À quelques semaines de la présidentielle du 12 octobre 2025, le candidat du FSNC, Issa Tchiroma Bakary, dévoile son projet de société dans un document intitulé « Manifeste de transition ».
Ce texte se veut une feuille de route pour sortir le pays des crises multiples. Le ton est clair : priorité à la paix, à la réconciliation et au dialogue inclusif.
L’ancien ministre annonce la création d’une commission vérité, justice et réconciliation afin de solder les plaies ouvertes, mais aussi de refonder l’armée dans un cadre républicain. Une démarche qui vise, selon lui, à restaurer la confiance des citoyens dans l’État.
Le programme s’attaque également à la gouvernance. Issa Tchiroma Bakary promet un audit complet et indépendant des finances publiques, de la dette, ainsi que du patrimoine national. L’inventaire des ressources naturelles fait partie de cette ambition de transparence.

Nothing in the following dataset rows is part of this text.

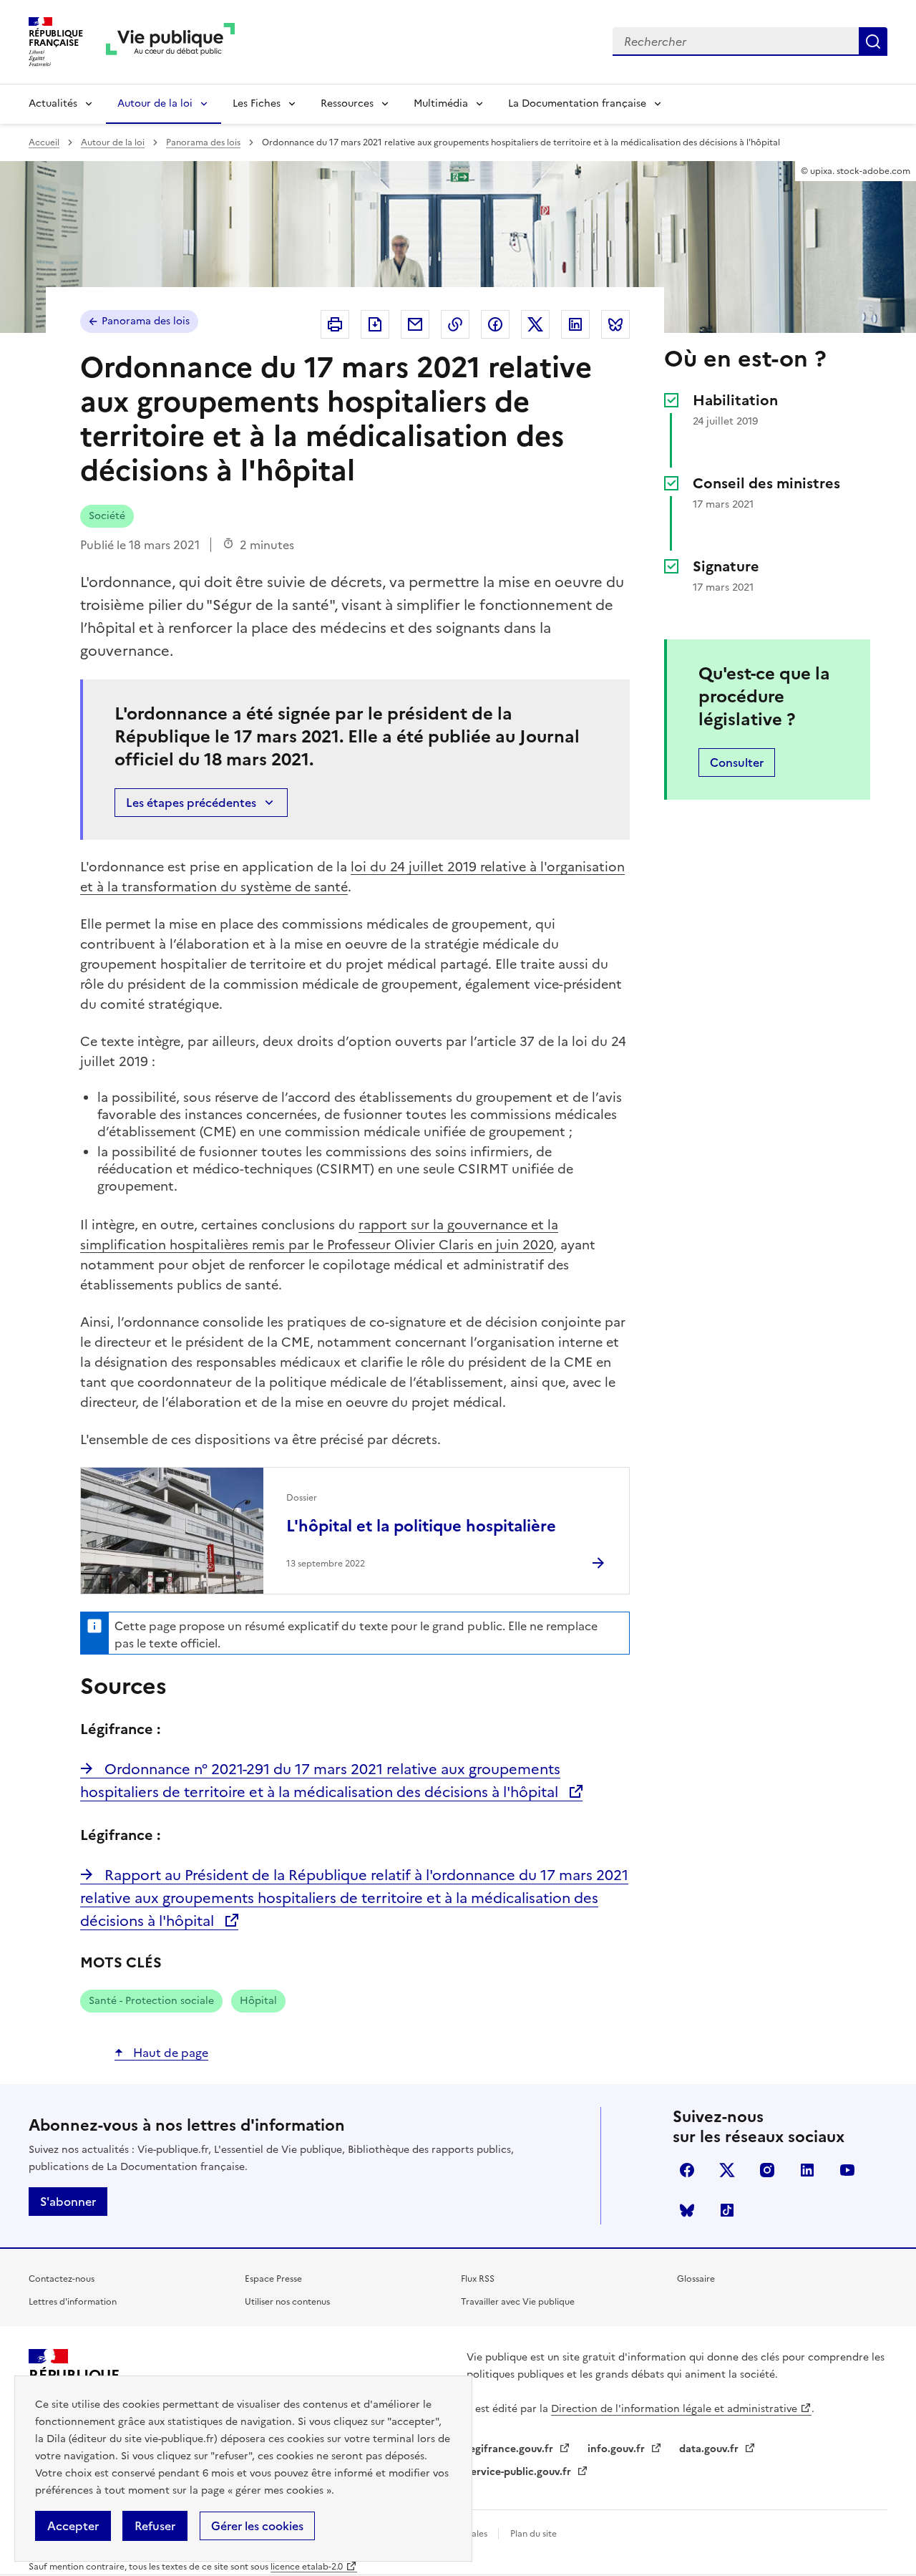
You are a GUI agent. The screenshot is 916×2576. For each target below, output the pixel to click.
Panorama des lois (203, 142)
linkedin (807, 2170)
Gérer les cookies (257, 2525)
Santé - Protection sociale (151, 2000)
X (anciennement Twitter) (727, 2170)
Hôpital (258, 2000)
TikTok (727, 2210)
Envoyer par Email (415, 324)
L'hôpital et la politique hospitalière (421, 1526)
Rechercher (873, 41)
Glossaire (696, 2278)
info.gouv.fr (618, 2448)
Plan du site (533, 2533)
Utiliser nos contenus (287, 2301)
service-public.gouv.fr (520, 2471)
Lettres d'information (73, 2301)
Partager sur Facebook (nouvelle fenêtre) (495, 324)
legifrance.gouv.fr (511, 2448)
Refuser (155, 2525)
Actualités (53, 103)
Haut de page (169, 2052)
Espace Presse (273, 2278)
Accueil (44, 142)
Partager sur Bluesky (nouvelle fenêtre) (615, 324)
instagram (767, 2170)
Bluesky (687, 2210)
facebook (687, 2170)
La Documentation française (577, 103)
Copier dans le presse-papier (455, 324)
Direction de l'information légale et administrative (674, 2408)
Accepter (73, 2525)
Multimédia (441, 103)
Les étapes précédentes (191, 802)
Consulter (737, 762)
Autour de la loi (155, 103)
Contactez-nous (61, 2278)
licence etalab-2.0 (307, 2566)
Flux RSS (477, 2278)
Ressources (347, 103)
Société (107, 515)
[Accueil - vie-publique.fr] (170, 41)
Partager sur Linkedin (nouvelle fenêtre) (575, 324)
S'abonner (68, 2201)
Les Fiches (257, 103)
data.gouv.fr (710, 2448)
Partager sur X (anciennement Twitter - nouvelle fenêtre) (535, 324)
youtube (847, 2170)
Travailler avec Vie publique (518, 2301)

L’objectif affiché est d’éradiquer la corruption et d’asseoir une gestion rigoureuse. Pour un pays marqué par des scandales financiers répétés, ce chantier est présenté comme la pierre angulaire d’un renouveau institutionnel et moral.
Sur le plan économique, le « Manifeste de transition » met en avant la souveraineté et la réindustrialisation. Le candidat entend investir dans l’agriculture moderne, l’énergie et l’industrie locale. Il prône la création de zones économiques spéciales dans chaque région et la révision du système fiscal pour stimuler l’investissement privé.
La transition numérique et le soutien aux startups sont également placés au cœur de sa vision, avec l’ambition de faire du Cameroun un acteur régional de l’économie digitale. La redistribution équitable des fruits de la croissance est avancée comme un impératif social.
Enfin, Issa Tchiroma Bakary esquisse des réformes institutionnelles profondes : une réforme constitutionnelle ouverte sur la forme de l’État, un nouveau code électoral consensuel et des organes de contrôle indépendants.
Il défend une diplomatie multipolaire, tournée à la fois vers l’Afrique, les BRICS, l’Europe et les Amériques. La diaspora est appelée à jouer un rôle économique et diplomatique de premier plan. En matière sociale, il propose l’éducation gratuite jusqu’au secondaire, une couverture de santé élargie et des programmes spécifiques pour les jeunes et les femmes.
Autant de promesses qui dessinent un projet de rupture, mais qui devront convaincre un électorat exigeant et sceptique face aux promesses politiques.